* [The task]
Copy each line below exactly.
━━━ Information shown
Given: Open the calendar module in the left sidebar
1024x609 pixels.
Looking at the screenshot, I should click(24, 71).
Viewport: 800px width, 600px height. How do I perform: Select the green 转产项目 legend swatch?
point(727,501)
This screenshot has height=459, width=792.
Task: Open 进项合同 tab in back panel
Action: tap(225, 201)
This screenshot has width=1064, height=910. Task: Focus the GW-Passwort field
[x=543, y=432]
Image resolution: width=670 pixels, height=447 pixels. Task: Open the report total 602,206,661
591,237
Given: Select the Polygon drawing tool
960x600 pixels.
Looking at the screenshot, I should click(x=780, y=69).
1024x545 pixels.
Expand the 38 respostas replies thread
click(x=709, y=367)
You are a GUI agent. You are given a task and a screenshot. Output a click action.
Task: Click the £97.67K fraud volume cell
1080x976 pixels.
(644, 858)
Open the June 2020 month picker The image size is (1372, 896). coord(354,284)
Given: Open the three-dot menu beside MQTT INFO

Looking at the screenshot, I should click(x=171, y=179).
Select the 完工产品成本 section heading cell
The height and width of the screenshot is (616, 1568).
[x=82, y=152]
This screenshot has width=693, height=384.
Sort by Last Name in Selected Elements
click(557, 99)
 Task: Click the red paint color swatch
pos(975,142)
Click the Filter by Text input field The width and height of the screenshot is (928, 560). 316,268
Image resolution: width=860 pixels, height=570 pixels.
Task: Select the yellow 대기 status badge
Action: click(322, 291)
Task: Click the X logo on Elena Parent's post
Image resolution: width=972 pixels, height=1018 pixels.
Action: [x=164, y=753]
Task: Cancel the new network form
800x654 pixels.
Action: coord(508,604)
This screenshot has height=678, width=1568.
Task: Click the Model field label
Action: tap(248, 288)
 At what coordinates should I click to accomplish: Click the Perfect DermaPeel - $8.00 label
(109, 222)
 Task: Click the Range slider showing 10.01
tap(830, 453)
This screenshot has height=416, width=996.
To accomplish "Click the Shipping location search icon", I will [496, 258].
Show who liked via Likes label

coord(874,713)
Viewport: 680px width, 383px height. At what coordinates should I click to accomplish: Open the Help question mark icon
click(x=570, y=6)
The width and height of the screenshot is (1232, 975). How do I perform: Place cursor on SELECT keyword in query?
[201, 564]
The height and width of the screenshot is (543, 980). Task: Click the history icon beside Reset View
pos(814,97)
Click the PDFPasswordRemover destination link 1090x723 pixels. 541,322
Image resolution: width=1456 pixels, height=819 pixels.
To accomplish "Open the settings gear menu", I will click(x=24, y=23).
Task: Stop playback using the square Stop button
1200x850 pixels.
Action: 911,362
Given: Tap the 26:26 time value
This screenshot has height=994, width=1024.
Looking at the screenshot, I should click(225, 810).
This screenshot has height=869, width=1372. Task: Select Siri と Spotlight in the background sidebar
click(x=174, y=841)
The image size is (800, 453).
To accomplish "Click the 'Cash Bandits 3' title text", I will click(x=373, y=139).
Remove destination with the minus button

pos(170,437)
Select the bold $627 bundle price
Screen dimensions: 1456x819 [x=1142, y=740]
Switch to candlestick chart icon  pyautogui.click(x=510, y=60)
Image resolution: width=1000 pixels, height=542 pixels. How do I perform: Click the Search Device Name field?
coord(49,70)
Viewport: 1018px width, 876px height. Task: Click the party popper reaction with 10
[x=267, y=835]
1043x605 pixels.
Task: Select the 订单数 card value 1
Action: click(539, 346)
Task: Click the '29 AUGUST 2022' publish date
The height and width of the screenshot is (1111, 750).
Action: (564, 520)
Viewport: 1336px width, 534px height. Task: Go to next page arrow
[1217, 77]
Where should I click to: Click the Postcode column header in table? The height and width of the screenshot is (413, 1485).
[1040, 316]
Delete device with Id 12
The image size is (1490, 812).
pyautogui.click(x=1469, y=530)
━━━━━━
* [Result for this task]
Given: Open the calendar module in the left sidebar
1024x609 pixels.
Looking at the screenshot, I should click(24, 71).
Viewport: 800px width, 600px height. How do I perform: Select the green 转产项目 legend swatch?
point(727,501)
This screenshot has height=459, width=792.
Task: Open 进项合同 tab in back panel
Action: tap(225, 201)
This screenshot has width=1064, height=910. Task: Focus the GW-Passwort field
[x=543, y=432]
Image resolution: width=670 pixels, height=447 pixels. Task: Open the report total 602,206,661
591,237
Given: Select the Polygon drawing tool
960x600 pixels.
Looking at the screenshot, I should click(x=780, y=69).
1024x545 pixels.
Expand the 38 respostas replies thread
click(x=709, y=367)
You are a GUI agent. You are given a task and a screenshot. Output a click action.
Task: Click the £97.67K fraud volume cell
1080x976 pixels.
(644, 858)
Open the June 2020 month picker The image size is (1372, 896). coord(354,284)
Given: Open the three-dot menu beside MQTT INFO

Looking at the screenshot, I should click(x=171, y=179).
Select the 完工产品成本 section heading cell
The height and width of the screenshot is (616, 1568).
[x=82, y=152]
This screenshot has width=693, height=384.
Sort by Last Name in Selected Elements
click(557, 99)
 Task: Click the red paint color swatch
pos(975,142)
Click the Filter by Text input field The width and height of the screenshot is (928, 560). 316,268
Image resolution: width=860 pixels, height=570 pixels.
Task: Select the yellow 대기 status badge
Action: click(322, 291)
Task: Click the X logo on Elena Parent's post
Image resolution: width=972 pixels, height=1018 pixels.
Action: [x=164, y=753]
Task: Cancel the new network form
800x654 pixels.
Action: coord(508,604)
This screenshot has height=678, width=1568.
Task: Click the Model field label
Action: tap(248, 288)
 At what coordinates should I click to accomplish: Click the Perfect DermaPeel - $8.00 label
(109, 222)
 Task: Click the Range slider showing 10.01
tap(830, 453)
This screenshot has height=416, width=996.
To accomplish "Click the Shipping location search icon", I will [496, 258].
Show who liked via Likes label

coord(874,713)
Viewport: 680px width, 383px height. At what coordinates should I click to accomplish: Open the Help question mark icon
click(x=570, y=6)
The width and height of the screenshot is (1232, 975). How do I perform: Place cursor on SELECT keyword in query?
[201, 564]
The height and width of the screenshot is (543, 980). Task: Click the history icon beside Reset View
pos(814,97)
Click the PDFPasswordRemover destination link 1090x723 pixels. 541,322
Image resolution: width=1456 pixels, height=819 pixels.
To accomplish "Open the settings gear menu", I will click(x=24, y=23).
Task: Stop playback using the square Stop button
1200x850 pixels.
Action: 911,362
Given: Tap the 26:26 time value
This screenshot has height=994, width=1024.
Looking at the screenshot, I should click(225, 810).
This screenshot has height=869, width=1372. Task: Select Siri と Spotlight in the background sidebar
click(x=174, y=841)
The image size is (800, 453).
To accomplish "Click the 'Cash Bandits 3' title text", I will click(x=373, y=139).
Remove destination with the minus button

pos(170,437)
Select the bold $627 bundle price
Screen dimensions: 1456x819 [x=1142, y=740]
Switch to candlestick chart icon  pyautogui.click(x=510, y=60)
Image resolution: width=1000 pixels, height=542 pixels. How do I perform: Click the Search Device Name field?
coord(49,70)
Viewport: 1018px width, 876px height. Task: Click the party popper reaction with 10
[x=267, y=835]
1043x605 pixels.
Task: Select the 订单数 card value 1
Action: click(539, 346)
Task: Click the '29 AUGUST 2022' publish date
The height and width of the screenshot is (1111, 750).
Action: (564, 520)
Viewport: 1336px width, 534px height. Task: Go to next page arrow
[1217, 77]
Where should I click to: Click the Postcode column header in table? The height and width of the screenshot is (413, 1485).
[1040, 316]
Delete device with Id 12
The image size is (1490, 812).
pyautogui.click(x=1469, y=530)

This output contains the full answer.